__Task details__:
If a picture appears among the records, leave it out and set down everything else exactly as it stands.

**** Task input ****

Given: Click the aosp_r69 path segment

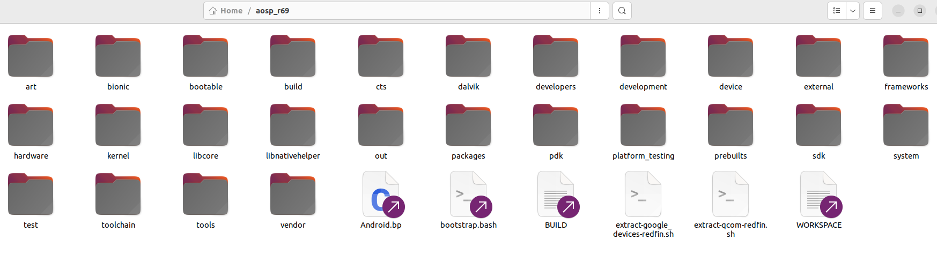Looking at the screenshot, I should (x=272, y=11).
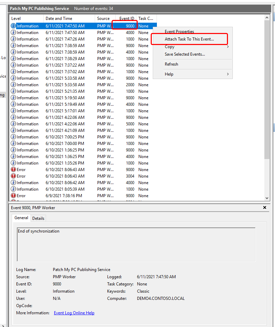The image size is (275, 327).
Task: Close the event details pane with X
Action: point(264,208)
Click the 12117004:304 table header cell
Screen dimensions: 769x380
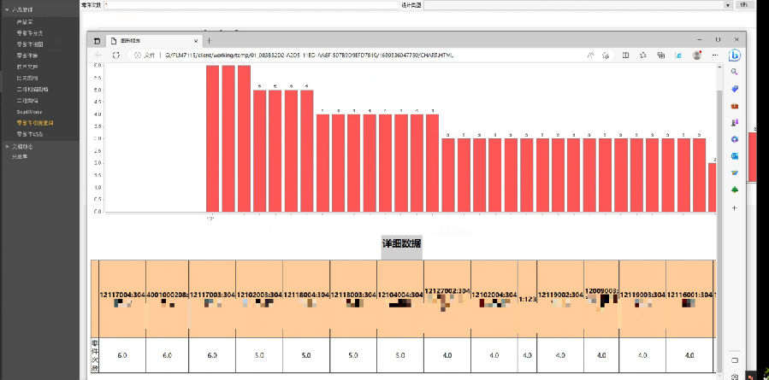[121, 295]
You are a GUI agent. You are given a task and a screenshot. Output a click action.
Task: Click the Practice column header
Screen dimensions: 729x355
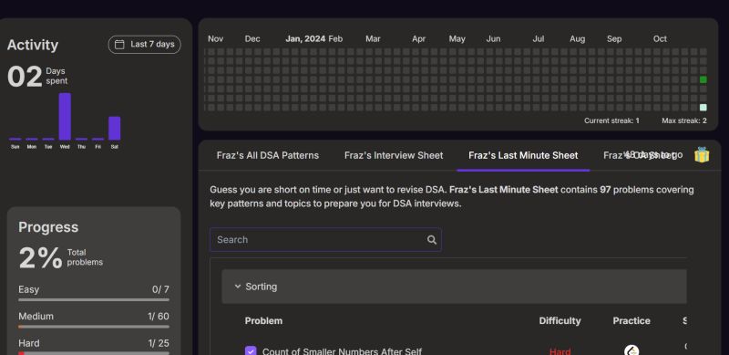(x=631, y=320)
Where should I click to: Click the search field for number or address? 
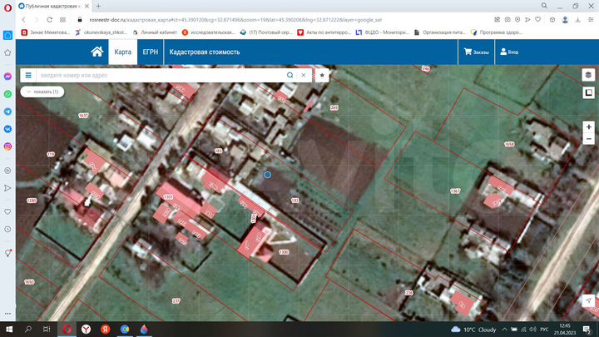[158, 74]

****

__Solution to this problem__:
Given: Click the aosp_r69 path segment

Looking at the screenshot, I should (x=272, y=11).
The image size is (275, 327).
Task: Close the event details pane with X
Action: point(264,208)
Click the 12117004:304 table header cell
Screen dimensions: 769x380
[121, 295]
You are a GUI agent. You are given a task and a screenshot. Output a click action.
Task: Click the Practice column header
Screen dimensions: 729x355
(x=631, y=320)
Where should I click to: Click the search field for number or address? 
[158, 74]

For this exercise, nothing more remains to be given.